ORIGINAL: mesae
What would cause the rotation to accelerate?
Mesae and stek79,
As dick Hanson pointed out that there is not much, if any, thrust generated near the hub. It is air moving over the cowl louvers that is “sucking” air into the intake. We are back to the Bernoulli Principal again.
8178's experiment with the fan points to a sort of “hollow tube” effect, but dick Hanson’s pusher props indicated a tight a tight spiral downstream. This got me to wondering. If you look at the spinning prop near the hub, it is acting something like a centrifugal pump. It is rotating and flinging incoming air coming outwards (centrifugal force is not really an accurate term, but lets not get into that, yet). Farther out, the prop is acting like a flying wing with an airfoil and creating “lift,” which is moving air back, as well as rotating it some because of drag. The tips of the propellers are moving at high velocity.
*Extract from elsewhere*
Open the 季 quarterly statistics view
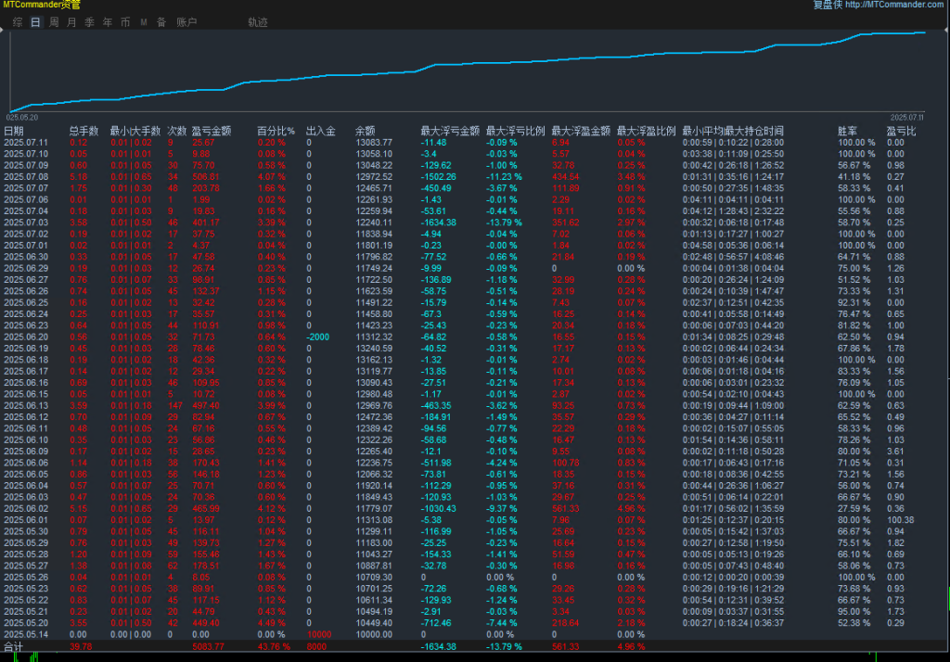Viewport: 950px width, 662px height. tap(90, 21)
Since props have an airfoil like a wing, there is a pressure differential across the surfaces. The result is, for lack of a better term, a spiraling vortex coming off the prop tips, similar to the way wing tips produce a spiraling vortex. This is more acceleration of the air, but this air is not accelerated around the propeller’s axis of rotation as much as into high velocity eddies that have an axis of rotation perpendicular to the prop’s axis and parallel to the arch of the prop.
My point is that not only is the air accelerated because it is rotating and moving back, but it is also getting whipped up into a froth of high velocity eddies. In other words, the prop is producing all kinds of acceleration in the air The air behind the prop is a virtual “bubble” of high velocity, low pressure air, as compared to the surrounding air. This bubble would be somewhat larger than the prop diameter, and it would exist in front of and behind the prop. The question is, what happens to it?
Most “bubbles” tend to pop, but this is a low pressure “bubble.” The high velocity eddies are going to slow down quickly because of friction. Somewhere behind the propeller, this mass of low pressure air is going to collapse. When that happens, if it has even a small rotation left in it, it is going to gain angular velocity (conservation of angular momentum). It is going to act like water going down the drain in a bath tub. The rotation of the earth is enough to cause a spiraling vortex of water in a bathtub drain. It should not take much rotation in the air to lead to a tight spin as the diameter of the low pressure mass decreases to nothing.
I think it is reasonable to expect that the air ought to tighten up and spin somewhere behind the prop. That is the hypothesis, anyway.